Cal didn't look at her. He came shuffling toward me, big fists waving gently, shoulder hiked up to shield the jaw. If he'd left enough room for me to slide past him and bolt out the doorway I would have. Dog drunk as he was, he was immense and seemed to know how to move. I did not want to be in the middle of any family quarrel. Or any wife-killing. She was totally out, unmoving.

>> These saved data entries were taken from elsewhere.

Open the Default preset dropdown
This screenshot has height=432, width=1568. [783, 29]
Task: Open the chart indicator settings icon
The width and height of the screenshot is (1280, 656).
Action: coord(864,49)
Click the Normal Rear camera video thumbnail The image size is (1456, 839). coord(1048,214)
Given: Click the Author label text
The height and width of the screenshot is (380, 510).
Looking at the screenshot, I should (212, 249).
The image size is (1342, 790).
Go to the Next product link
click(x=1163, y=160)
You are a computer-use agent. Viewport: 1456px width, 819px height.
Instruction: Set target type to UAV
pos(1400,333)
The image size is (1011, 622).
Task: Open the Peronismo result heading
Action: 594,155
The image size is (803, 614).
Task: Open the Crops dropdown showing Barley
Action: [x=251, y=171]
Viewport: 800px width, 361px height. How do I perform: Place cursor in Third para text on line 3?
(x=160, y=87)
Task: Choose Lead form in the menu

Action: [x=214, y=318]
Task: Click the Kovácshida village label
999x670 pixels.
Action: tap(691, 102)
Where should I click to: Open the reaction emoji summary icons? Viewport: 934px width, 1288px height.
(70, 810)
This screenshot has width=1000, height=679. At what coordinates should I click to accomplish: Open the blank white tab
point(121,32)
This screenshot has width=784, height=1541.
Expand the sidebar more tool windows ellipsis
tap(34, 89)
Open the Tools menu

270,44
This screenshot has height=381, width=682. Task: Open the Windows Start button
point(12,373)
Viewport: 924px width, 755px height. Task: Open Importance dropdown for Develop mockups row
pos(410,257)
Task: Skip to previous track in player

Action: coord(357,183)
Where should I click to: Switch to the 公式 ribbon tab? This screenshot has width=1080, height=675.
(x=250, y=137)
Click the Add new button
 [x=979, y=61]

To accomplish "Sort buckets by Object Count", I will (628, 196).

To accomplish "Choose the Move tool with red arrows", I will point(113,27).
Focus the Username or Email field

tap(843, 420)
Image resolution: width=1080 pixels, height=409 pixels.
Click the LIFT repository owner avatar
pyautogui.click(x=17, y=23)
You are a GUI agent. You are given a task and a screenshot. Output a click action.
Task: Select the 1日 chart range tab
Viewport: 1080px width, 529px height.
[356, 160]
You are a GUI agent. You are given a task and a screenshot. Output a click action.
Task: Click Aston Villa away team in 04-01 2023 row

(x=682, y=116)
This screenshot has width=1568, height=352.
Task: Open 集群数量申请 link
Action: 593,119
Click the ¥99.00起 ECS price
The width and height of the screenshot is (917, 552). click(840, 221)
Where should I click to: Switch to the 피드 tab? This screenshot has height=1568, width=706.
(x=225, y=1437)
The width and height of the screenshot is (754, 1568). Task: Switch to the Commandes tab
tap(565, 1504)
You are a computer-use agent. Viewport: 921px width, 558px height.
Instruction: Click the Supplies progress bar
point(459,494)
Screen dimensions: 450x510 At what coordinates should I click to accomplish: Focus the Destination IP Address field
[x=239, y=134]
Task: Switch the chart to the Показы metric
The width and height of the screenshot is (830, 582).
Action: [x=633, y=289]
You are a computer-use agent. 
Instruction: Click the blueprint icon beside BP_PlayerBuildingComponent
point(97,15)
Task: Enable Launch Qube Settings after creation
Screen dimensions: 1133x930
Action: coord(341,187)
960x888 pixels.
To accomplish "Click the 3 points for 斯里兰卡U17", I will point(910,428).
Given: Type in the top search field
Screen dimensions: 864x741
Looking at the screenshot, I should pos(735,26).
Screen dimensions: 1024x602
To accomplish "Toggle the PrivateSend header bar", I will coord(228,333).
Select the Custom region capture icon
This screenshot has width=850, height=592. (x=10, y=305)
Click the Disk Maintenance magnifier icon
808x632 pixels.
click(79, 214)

One thing I was not going to do, and that was stand up and play fisticuffs. Not with this one. I was getting a good flow of adrenaline. I felt edgy and fast and tricky. I put my hands out, palms toward him, as though pleading with him not to hit me. He looked very happy, in a bleary way, and launched a big right fist at the middle of my face. I snapped my open palms onto that thick right wrist and turned it violently clockwise, yanking downward at the same time. The leverage spun him around, and his wrist and fist went up between his shoulder blades. I got him started and, with increasing momentum, ran him into the cement block wall. He smacked it, dropped to his knees, and then spilled sideways and sat up, blood running down into his eye and down his cheek from a new split in his forehead. He smiled in a thoughtful way and struggled up and came hunching toward me again. This time I moved inside a pawing left hand and hit him as fast and as hard as I could, left-right, left-right, to throat and belly. I knew it damaged him, but as I tried to slide past him; once more thinking of the doorway, he hit me squarely in the forehead. It creaked my neck, turned the bright day to a cloudy vagueness, and put me into slow motion. As I was going down, my head cleared. I hooked my left foot around the back of his right ankle and kicked his kneecap with my right foot. He grunted and tried to stomp me as I rolled away.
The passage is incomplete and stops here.